What this task involves -> Everything from the first line of the records to the line containing "Image resolution: width=264", inclusive, is to be extracted exactly, and nothing more.

Task data ->

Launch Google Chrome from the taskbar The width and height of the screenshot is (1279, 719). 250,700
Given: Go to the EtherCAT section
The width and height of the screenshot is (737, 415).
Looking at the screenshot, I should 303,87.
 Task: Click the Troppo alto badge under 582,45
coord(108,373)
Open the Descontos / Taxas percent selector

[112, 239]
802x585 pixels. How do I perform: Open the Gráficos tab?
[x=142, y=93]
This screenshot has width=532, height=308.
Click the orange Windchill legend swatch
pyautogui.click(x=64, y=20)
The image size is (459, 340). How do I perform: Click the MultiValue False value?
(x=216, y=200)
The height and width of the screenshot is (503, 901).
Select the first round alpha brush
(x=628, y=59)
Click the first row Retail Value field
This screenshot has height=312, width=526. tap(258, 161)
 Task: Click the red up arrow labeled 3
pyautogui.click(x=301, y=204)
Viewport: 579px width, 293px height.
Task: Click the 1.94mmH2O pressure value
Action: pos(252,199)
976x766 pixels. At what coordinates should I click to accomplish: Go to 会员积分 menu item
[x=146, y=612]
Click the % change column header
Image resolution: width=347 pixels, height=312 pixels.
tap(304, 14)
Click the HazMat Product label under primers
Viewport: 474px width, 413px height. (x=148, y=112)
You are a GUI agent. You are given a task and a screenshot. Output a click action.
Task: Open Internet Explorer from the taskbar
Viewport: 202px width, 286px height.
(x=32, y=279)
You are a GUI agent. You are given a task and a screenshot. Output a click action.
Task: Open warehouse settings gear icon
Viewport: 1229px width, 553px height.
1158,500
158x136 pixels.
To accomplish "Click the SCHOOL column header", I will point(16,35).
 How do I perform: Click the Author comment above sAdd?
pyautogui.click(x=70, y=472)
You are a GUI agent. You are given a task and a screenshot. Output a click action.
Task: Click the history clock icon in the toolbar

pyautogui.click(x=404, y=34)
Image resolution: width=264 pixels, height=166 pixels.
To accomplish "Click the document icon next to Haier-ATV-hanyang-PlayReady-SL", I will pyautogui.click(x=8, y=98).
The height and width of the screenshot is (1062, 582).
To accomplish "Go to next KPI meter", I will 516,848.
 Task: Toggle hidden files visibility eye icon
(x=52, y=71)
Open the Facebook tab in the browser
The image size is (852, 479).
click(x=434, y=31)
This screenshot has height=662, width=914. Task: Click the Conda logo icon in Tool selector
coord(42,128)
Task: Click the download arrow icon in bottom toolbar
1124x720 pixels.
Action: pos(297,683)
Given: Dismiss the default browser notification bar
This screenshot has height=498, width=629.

Result of this task ->
Launch Google Chrome from the taskbar The width and height of the screenshot is (1279, 719). 250,700
Given: Go to the EtherCAT section
The width and height of the screenshot is (737, 415).
Looking at the screenshot, I should 303,87.
 Task: Click the Troppo alto badge under 582,45
coord(108,373)
Open the Descontos / Taxas percent selector

[112, 239]
802x585 pixels. How do I perform: Open the Gráficos tab?
[x=142, y=93]
This screenshot has width=532, height=308.
Click the orange Windchill legend swatch
pyautogui.click(x=64, y=20)
The image size is (459, 340). How do I perform: Click the MultiValue False value?
(x=216, y=200)
The height and width of the screenshot is (503, 901).
Select the first round alpha brush
(x=628, y=59)
Click the first row Retail Value field
This screenshot has height=312, width=526. tap(258, 161)
 Task: Click the red up arrow labeled 3
pyautogui.click(x=301, y=204)
Viewport: 579px width, 293px height.
Task: Click the 1.94mmH2O pressure value
Action: pos(252,199)
976x766 pixels. At what coordinates should I click to accomplish: Go to 会员积分 menu item
[x=146, y=612]
Click the % change column header
Image resolution: width=347 pixels, height=312 pixels.
tap(304, 14)
Click the HazMat Product label under primers
Viewport: 474px width, 413px height. (x=148, y=112)
You are a GUI agent. You are given a task and a screenshot. Output a click action.
Task: Open Internet Explorer from the taskbar
Viewport: 202px width, 286px height.
(x=32, y=279)
You are a GUI agent. You are given a task and a screenshot. Output a click action.
Task: Open warehouse settings gear icon
Viewport: 1229px width, 553px height.
1158,500
158x136 pixels.
To accomplish "Click the SCHOOL column header", I will point(16,35).
 How do I perform: Click the Author comment above sAdd?
pyautogui.click(x=70, y=472)
You are a GUI agent. You are given a task and a screenshot. Output a click action.
Task: Click the history clock icon in the toolbar

pyautogui.click(x=404, y=34)
Image resolution: width=264 pixels, height=166 pixels.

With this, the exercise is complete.